If the premiers of Ontario and Quebec come out swinging against a federal plant to hit the oil sands facilities with "intensity" targets while they hit manufacturing industries with absolute targets they will look very, very foolish in the not-to-distant future. It is time to distinguish between what you need to rebuild your economies as provinces and anti-Conservative politicking (says she, a Lbieral).
The bottom line is that environmental non-governmental organizations (ENGO) have sold the media on the invalidity of intensity targets, so if your Premiers come out swinging you can probably score a hit on the federal Conservatives in the short term. But the fact is that when emission limits are assigned to facilities, intensity limits are much harder to comply with than absolute limits, especially if the absolute limits are relative to operating emissions for the base year of, say, 2006 or 2007.
The ENGO argument against intensity targets is valid only if those targets define national, province-wide or sectoral objectives. An intensity limit is always, by definition, an absolute limit when it is applied at the facility level, especially when it is coordinated with a stringent emission standard for new sources. At the facility level, an operator cannot achieve compliance with an intensity limit simply by cutting back output. An intensity limit compels the operator to invest in equipment to cut back emissions per unit of output.

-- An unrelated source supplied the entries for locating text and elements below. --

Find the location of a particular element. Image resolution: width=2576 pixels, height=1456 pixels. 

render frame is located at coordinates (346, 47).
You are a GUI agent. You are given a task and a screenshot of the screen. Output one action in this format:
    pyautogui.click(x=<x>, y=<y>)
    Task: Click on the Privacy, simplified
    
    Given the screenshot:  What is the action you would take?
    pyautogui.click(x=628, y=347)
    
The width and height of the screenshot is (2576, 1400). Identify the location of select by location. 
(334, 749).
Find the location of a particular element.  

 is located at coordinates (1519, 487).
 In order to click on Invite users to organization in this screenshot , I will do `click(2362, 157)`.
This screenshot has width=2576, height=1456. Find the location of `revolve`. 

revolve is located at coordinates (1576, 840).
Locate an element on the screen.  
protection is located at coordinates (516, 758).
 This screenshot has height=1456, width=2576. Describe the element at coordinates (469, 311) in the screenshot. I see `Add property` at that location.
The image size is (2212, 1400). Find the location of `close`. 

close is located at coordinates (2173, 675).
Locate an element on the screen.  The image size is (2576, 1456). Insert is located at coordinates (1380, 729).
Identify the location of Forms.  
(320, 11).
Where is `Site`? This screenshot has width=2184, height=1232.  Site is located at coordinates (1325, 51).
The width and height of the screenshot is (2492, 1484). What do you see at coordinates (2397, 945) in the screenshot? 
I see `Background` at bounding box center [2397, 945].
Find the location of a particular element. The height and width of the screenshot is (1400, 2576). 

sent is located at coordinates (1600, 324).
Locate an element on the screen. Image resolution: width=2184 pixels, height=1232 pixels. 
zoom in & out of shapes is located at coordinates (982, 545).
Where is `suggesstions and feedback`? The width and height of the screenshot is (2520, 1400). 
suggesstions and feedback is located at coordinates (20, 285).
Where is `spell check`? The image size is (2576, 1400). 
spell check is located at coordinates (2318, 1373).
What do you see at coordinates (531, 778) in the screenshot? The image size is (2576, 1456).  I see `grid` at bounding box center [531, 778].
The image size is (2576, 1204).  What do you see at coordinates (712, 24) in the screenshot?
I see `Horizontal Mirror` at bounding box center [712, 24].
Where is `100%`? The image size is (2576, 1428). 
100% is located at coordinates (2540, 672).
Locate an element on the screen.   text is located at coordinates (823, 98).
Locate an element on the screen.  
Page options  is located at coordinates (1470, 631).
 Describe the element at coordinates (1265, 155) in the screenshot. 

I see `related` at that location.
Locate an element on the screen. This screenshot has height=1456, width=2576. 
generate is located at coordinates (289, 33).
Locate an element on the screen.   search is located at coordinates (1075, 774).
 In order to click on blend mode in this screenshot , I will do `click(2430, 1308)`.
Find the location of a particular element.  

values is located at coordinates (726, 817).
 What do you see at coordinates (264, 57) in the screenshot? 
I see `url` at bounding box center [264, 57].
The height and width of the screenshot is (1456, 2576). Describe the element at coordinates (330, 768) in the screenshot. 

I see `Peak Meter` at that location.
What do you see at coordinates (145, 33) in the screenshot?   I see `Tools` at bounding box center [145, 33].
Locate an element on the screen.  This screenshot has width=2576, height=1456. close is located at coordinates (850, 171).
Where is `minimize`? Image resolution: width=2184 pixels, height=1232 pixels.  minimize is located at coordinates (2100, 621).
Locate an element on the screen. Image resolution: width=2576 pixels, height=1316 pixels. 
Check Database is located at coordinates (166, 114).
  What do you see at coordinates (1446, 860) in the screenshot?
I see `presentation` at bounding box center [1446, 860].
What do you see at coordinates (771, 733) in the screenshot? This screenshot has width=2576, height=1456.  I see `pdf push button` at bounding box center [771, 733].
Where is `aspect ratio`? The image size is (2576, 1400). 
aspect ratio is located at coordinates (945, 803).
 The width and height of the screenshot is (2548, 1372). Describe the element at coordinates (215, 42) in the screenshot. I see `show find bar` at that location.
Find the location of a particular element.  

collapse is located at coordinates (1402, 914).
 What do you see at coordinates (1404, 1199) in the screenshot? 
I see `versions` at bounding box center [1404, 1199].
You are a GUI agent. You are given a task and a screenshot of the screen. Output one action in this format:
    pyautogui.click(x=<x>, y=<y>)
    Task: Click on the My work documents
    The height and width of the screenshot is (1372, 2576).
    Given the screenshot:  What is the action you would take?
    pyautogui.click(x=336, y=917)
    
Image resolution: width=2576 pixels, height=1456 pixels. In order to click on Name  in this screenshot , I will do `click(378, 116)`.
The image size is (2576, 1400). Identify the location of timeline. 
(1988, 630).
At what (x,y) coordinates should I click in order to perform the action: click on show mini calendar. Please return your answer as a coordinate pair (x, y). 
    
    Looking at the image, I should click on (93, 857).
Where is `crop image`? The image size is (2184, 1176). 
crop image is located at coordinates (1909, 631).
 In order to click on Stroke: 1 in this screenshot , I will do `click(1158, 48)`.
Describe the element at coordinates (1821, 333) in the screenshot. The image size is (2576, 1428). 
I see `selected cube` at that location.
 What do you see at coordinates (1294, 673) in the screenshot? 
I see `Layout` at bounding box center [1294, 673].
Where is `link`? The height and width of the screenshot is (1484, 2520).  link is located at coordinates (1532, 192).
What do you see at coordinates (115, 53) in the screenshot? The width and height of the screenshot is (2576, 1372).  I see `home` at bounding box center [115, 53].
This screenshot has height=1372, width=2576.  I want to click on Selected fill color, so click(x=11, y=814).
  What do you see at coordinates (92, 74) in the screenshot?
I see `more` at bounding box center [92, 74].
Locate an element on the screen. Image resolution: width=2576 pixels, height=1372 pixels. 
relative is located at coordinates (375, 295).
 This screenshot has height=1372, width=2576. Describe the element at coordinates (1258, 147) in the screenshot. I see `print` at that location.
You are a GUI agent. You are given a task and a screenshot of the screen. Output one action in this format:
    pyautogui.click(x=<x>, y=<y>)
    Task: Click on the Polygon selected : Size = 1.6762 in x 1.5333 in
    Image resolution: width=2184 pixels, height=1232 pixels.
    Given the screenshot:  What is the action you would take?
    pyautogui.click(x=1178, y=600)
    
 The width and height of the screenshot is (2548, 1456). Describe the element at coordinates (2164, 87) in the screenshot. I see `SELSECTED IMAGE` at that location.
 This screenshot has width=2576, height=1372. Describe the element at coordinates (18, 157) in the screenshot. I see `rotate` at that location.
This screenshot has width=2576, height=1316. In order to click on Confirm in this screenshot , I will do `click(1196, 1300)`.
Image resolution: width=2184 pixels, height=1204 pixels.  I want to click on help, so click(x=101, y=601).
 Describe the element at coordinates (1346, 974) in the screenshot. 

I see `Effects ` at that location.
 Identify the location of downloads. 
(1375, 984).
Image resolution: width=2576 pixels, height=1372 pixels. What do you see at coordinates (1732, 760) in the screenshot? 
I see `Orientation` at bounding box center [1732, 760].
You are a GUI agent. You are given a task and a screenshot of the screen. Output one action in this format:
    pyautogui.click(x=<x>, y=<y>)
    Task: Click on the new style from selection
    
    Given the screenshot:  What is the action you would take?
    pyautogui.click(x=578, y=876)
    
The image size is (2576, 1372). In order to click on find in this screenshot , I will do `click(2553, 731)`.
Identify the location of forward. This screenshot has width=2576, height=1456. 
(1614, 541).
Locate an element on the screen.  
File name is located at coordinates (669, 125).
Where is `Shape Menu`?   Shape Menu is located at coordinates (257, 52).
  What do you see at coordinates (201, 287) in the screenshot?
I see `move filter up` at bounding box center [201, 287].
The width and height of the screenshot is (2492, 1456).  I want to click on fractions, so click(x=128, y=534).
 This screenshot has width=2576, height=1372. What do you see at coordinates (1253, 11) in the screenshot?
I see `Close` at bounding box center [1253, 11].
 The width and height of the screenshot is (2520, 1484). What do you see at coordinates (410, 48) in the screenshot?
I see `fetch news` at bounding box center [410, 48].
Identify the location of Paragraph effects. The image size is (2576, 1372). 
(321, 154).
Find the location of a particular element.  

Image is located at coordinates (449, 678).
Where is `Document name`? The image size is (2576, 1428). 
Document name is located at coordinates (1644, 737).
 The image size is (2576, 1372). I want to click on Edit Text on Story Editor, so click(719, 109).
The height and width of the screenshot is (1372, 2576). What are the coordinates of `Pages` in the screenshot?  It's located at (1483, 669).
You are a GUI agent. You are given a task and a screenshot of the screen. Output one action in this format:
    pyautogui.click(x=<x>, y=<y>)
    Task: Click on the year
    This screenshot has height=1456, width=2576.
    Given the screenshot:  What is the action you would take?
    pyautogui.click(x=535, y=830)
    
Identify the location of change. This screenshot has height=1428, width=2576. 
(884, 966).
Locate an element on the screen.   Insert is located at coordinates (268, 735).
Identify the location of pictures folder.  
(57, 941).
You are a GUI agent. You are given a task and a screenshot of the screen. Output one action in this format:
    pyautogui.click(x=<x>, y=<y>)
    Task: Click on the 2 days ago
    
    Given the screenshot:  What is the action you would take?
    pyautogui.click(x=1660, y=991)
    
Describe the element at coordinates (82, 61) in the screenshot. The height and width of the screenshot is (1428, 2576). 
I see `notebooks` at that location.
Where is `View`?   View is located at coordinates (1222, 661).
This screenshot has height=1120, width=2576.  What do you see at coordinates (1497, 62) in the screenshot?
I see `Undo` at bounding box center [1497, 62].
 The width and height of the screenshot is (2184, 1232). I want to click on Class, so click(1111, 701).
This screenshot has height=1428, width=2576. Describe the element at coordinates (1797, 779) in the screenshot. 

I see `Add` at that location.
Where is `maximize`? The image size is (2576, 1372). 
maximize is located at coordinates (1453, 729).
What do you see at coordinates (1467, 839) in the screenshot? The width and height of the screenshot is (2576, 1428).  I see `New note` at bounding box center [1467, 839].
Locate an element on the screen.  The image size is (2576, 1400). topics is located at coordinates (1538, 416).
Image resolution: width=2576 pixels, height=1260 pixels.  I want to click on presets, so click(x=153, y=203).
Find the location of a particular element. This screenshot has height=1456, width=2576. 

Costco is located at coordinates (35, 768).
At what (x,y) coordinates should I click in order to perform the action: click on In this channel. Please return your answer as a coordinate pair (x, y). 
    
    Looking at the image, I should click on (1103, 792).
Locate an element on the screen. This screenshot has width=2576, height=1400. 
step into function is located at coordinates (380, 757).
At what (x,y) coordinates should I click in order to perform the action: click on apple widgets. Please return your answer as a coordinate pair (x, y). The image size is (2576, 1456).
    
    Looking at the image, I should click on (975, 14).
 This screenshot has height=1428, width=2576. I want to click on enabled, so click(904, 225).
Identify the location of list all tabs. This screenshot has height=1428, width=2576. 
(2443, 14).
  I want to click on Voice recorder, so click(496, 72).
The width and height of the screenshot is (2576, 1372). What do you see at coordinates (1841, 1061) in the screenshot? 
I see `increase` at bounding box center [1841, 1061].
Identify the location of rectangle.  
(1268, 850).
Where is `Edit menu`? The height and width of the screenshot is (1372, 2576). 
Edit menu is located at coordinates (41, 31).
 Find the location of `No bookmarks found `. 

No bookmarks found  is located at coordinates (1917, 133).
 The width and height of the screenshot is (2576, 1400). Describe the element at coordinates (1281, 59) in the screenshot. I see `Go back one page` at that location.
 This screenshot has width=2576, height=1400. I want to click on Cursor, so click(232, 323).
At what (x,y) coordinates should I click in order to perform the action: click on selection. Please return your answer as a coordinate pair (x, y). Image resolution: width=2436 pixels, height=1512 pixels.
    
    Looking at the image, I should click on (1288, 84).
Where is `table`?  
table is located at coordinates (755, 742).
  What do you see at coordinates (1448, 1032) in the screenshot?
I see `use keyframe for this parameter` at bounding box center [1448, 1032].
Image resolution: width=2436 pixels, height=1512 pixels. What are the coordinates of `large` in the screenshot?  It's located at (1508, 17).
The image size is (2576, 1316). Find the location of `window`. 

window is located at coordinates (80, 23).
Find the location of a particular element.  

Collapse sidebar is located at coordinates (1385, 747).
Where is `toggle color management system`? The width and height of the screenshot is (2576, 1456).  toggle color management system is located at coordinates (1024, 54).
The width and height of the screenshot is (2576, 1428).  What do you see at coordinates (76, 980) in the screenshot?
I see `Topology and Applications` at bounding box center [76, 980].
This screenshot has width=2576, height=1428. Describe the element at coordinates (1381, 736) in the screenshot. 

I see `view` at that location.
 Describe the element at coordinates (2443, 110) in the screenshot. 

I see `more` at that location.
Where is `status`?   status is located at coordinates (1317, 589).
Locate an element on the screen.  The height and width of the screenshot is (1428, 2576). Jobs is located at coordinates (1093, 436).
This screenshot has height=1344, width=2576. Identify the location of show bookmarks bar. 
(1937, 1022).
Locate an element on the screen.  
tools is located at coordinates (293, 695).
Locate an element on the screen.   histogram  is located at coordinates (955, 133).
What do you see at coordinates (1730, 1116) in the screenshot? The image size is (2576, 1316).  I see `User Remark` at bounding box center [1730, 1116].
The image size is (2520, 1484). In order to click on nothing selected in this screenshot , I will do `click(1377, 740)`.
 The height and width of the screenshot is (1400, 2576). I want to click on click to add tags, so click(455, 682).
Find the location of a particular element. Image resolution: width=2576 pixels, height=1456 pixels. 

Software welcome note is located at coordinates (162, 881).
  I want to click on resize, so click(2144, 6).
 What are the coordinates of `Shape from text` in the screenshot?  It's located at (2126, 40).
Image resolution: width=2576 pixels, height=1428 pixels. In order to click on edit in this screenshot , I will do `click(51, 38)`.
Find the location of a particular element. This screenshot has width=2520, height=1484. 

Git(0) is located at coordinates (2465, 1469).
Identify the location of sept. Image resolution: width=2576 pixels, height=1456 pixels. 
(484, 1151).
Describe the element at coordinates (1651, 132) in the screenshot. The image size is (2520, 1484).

In every existing Canadian federal and provincial pollution regulation, as well as every US cap and trade market, an existing facility is deemed a "new facility" if it applies for a permit amendment to increase emissions. In other words, as long as the feds introduce a credible and stringent New Source Performance Standard (the most stringent limit which new facility developers have to comply) along with the emission limits for Existing Facilities, intensity-based facility limits are potentially much more difficult and costly to comply with than absolute facility limits. I have not seen the federal regulatory proposal, but all public indications to date are that it will include a set of very stringent New Source Performance Standards.
As the output declines from facilities that have intensity-based emission limits, so do their overall effective entitlements/rights to emit. On the other hand, if a facility operator is assigned an absolute emission limit, they can simply cut back output to comply. If that absolute limit is defined as a % reduction relative to, say, 2006 actual emissions levels, virtually every manufacturer in Ontario is already at least part way to compliance given the reduction in product output they have experienced due to the recession.
As you know, I continue to remind anyone who asks that every existing long-standing cap and trade regime has assigned BOTH intensity and absolute limits to all of the facilities covered by the cap—including the US Acid Rain program SO2 market rule. In 39 out of the 40 existing precedents, the intensity limits drive the emission reduction agenda, not the absolute limits.
If your objective is to cut emissions, you define the intensity limits first. If your objective is to allocate quota on the basis of historical market share, you assign absolute limits first. Remember, cap and trade is simply quota-based supply management and works just like Canada’s dairy quota regime.
If Ontario and Quebec are assigned absolute limits based on historical manufacturing sector emissions, that means the feds have decided (wrongly in my view) to ensure that Ontario and Quebec remain the manufacturing centres of Canada and will not have to compete with the rest of Canada for that status.
Look at the dairy quota regime. Quebec is legally assigned 37% of Canada’s dairy quota, while BC gets only 4%, even though BC now houses 13% of the dairy-eating population. Canada’s dairy market would be much more efficient if BC farmers were allowed to increase their output, but the national dairy quota regime put in place in the early 1970s—which based absolute production shares on historical market shares—sets the Quebec and maritime provinces’ shares of the national dairy market at historical levels. Historically, those regions had larger shares of the national population and dairy demand. So now BC consumers have to import dairy products from the eastern provinces due to the quota regime that set market shares in stone.
There are many, many reasons why assigning absolute emission limits to sectors and facilities that are defined as % reductions relative to historical CO2 levels to drive CO2 reductions—which usually means allocating CO2 discharge rights to provinces based on historical levels—is a very, very bad idea for Canada. Not the least of these is that any CO2 regulatory regime that evolves, structurally, into a mirror of Canada’s dairy quota regime will likely hasten the break up of the nation.
In am likely to prove very concerned about the federal regulatory proposal if it, in fact, takes the shape that the media has suggested over the past days (and it may well do so…I don’t know). But it is well past time that your Premiers shifted from their rhetoric in these matters to understanding-based dialogue.
Assigning intensity limits to petroleum producers and absolute limits to manufacturers most likely gives the manufacturers the cost break in this deal, not the other way around as is suggested in the media. If your Premiers come out shooting against intensity targets they could win a short term media war against the federal government, because the media clearly does not get this.
But that short-term win will be entirely at the expense of your manufacturing economies in the medium and long terms.